Streamlining Model Optimization as a Service with Intel Neural Compressor

Introducing Our New Neural Solution Component

Published in

Intel Analytics Software

4 min readJun 21, 2023

Yi Liu, Kaihui Tang, Sihan Chen, Liang Lv, Feng Tian, and Haihao Shen, Intel Corporation

In today’s fast-paced world of deep learning (DL), model compression techniques play a critical role in enhancing efficiency and reducing computational requirements. Intel Neural Compressor (INC) is a cutting-edge tool that offers a wide range of popular model compression techniques, including quantization, pruning, distillation, and neural architecture search on mainstream frameworks. The tool validates thousands of models by leveraging the Neural Coder zero-code optimization solution and automatic accuracy-driven quantization strategies. Because model compression is usually compute-intensive and must be applied to hundreds or eve thousands of DL models, we often get requests for seamless integration into existing HPC systems-as-a-service. For example, serving and parallel task handling would enable efficient processing of multiple optimization requests.

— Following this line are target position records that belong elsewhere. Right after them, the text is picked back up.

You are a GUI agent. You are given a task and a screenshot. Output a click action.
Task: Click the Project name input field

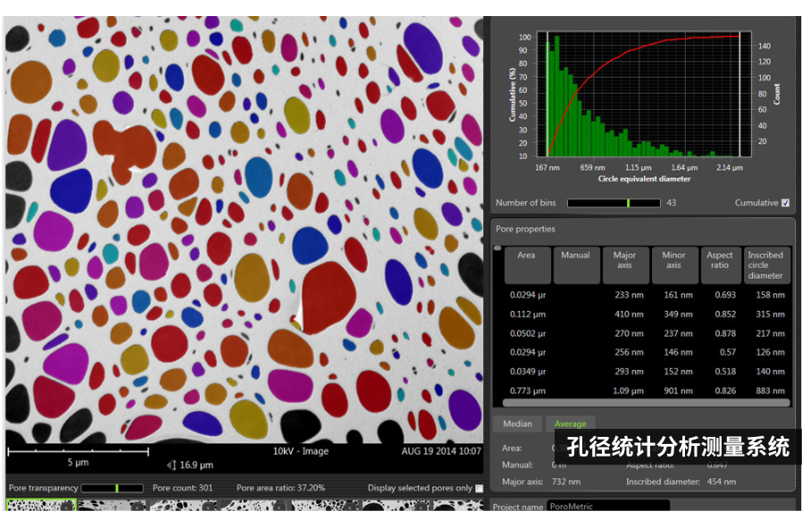coord(607,507)
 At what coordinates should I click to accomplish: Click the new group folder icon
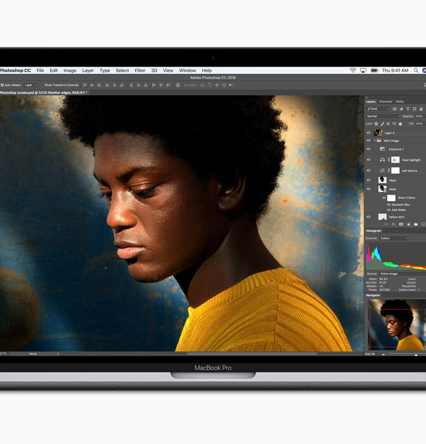415,224
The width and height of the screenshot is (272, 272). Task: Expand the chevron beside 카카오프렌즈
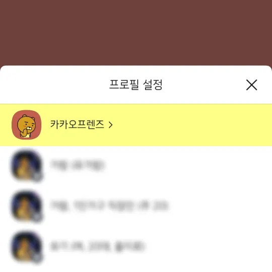click(x=110, y=125)
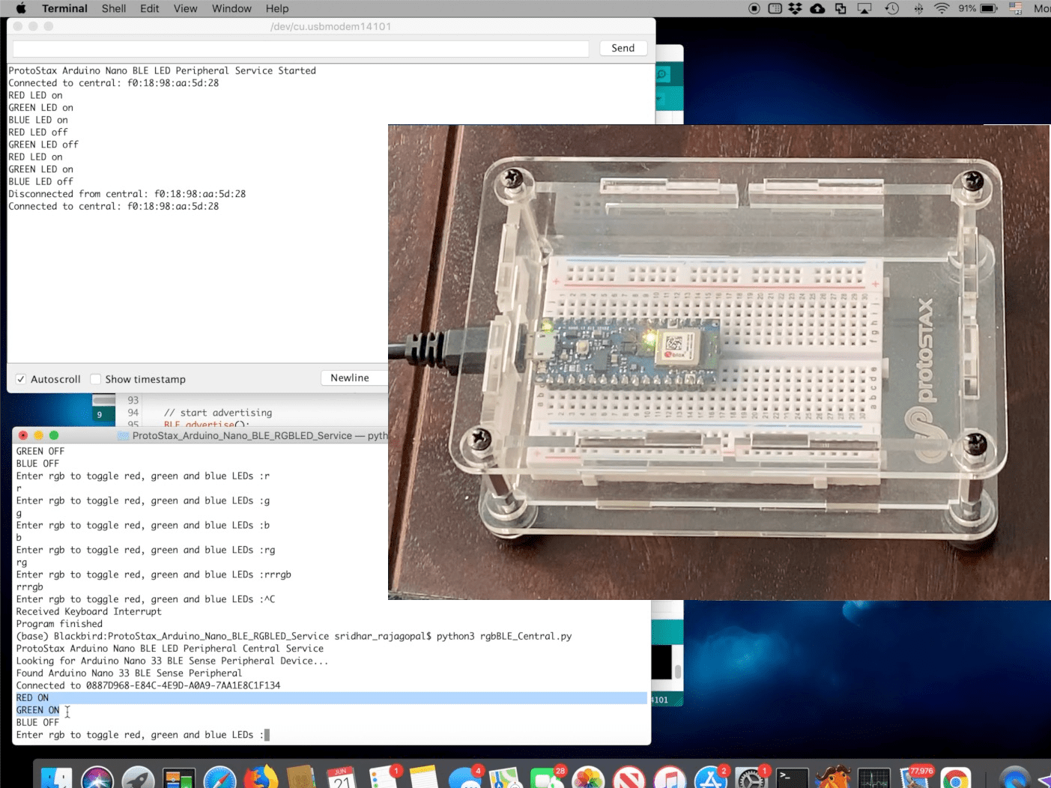This screenshot has height=788, width=1051.
Task: Open the Time Machine menu bar icon
Action: click(891, 8)
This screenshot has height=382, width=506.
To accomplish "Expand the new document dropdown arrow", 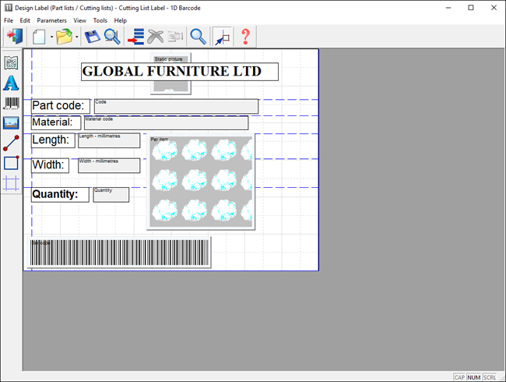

In this blog, we introduce Neural Solution, a new component in Intel Neural Compressor that offers model optimization as a service. Neural Solution simplifies the model quantization process and boosts execution efficiency in accuracy-aware tuning by running on multiple nodes.

What is Neural Solution?

Neural Solution provides task- and tuning-level parallelism, coordinating the optimization task queue and leveraging distributed tuning to speed-up the optimization process (Figure 1). It also offers a seamless integration interface, eliminating the need for repetitive environment setups and code adaptation, simplifying the optimization process for users. It automatically schedules the optimization task queue by coordinating available resources and tracking the execution status of each task. This concurrent scheduling ensures optimal resource utilization and allows for simultaneous execution of multiple optimization tasks.

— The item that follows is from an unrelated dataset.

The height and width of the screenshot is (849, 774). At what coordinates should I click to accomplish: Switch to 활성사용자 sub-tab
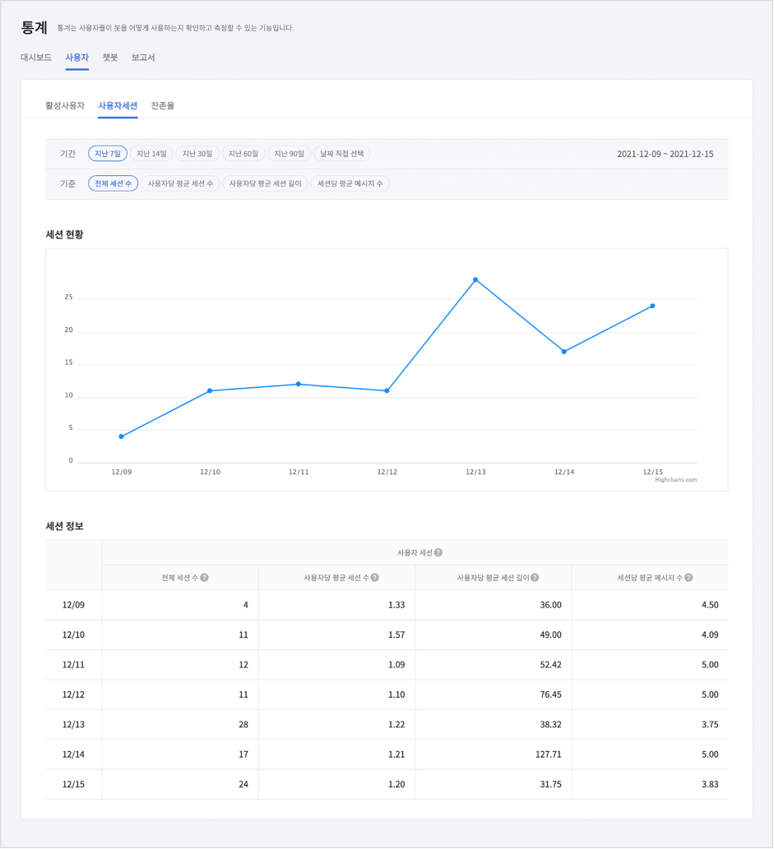65,106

One major challenge in model quantization is identifying the optimal accuracy-relative configuration, which is time-consuming. To enable faster turnaround, Neural Solution allows users to parallelize the tuning process across multiple nodes simply by specifying the number of workers in the task request. It also offers a convenient interface for seamless integration into different applications or platforms. It exposes both RESTful and gRPC APIs, empowering users to submit quantization tasks, query the optimization process, and obtain tuning results with ease.

Moreover, for the Hugging Face models, Neural Solution eliminates the need for any code modifications during the optimization process by seamlessly integrating the functionality of the Neural Coder. This approach significantly lowers the barrier to entry for users who may not possess extensive coding expertise.

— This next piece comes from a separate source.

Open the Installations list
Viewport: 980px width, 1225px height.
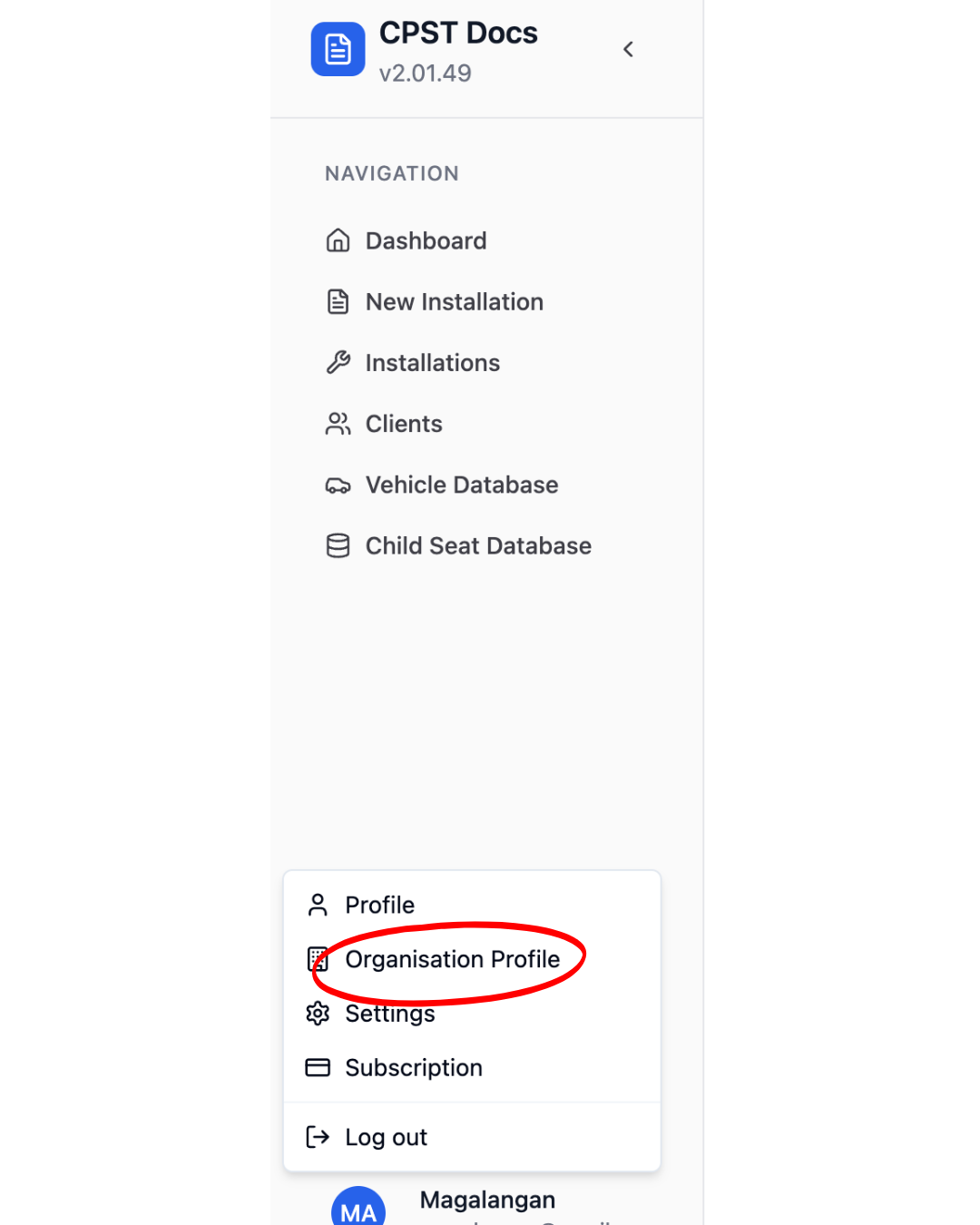coord(432,363)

Get Started with Neural Solution

Let’s start with an end-to-end example that quantizes a text classification model from Hugging Face.

Install Neural Solution

# get source code
git clone https://github.com/intel/neural-compressor
cd neural-compressor

# install Neural Solution
pip install -r neural_solution/requirements.txt
python setup.py neural_solution install

Note: More installation options and details can be found here.

Start the Neural Solution Service

# Start Neural Solution service with default configuration, log will be saved in the "serve_log" folder.
neural_solution start

# Start Neural Solution service with custom configuration
neural_solution start --task_monitor_port=22222 --result_monitor_port=33333 --restful_api_port=8001

# Help Manual
neural_solution -h

Submit Task

First, prepare a JSON file that includes request content.

[user@server hf_model]$ cd path/to/neural_solution/examples/hf_model
[user@server hf_model]$ cat task_request.json
{
    "script_url": "https://github.com/huggingface/transformers/blob/v4.21-release/examples/pytorch/text-classification/run_glue.py",
    "optimized": "False",
    "arguments": [
        "--model_name_or_path bert-base-cased --task_name mrpc --do_eval --output_dir result"
    ],
    "approach": "static",
    "requirements": [],
    "workers": 1
}

Next, submit the task request to the service. It will return the submit status and task ID for future use.

[user@server hf_model]$ curl -H "Content-Type: application/json" --data @./task.json  http://localhost:8000/task/submit/

# response if submit successfully
{
    "status": "successfully",  
    "task_id": "cdf419910f9b4d2a8320d0e420ac1d0a",
    "msg": "Task submitted successfully"
}

Query the Result

After the task has been successfully submitted, you can query its status and result using HTTP requests with the specified task ID. The output of the query is JSON format, which includes the optimization results and the path to the quantized model like the example below. You can download this optimized model through this path for deployment.

[user@server hf_model]$ curl  -X GET  http://localhost:8000/task/status/{task_id}

# return the task status
{
    "status": "done",
    "optimized_result": {
        "optimization time (seconds)": "58.15",
        "accuracy": "0.3162",
        "duration (seconds)": "4.6488"
    },
    "result_path": "/path/to/projects/Neural Solution service/workspace/fafdcd3b22004a36bc60e92ec1d646d0/q_model_path"
}

Stop the Service

neural_solution stop

This example shows the productivity benefits of Neural Solution. No coding is involved for the user when applying such optimizations, which quietly lower the barrier to doing model compression.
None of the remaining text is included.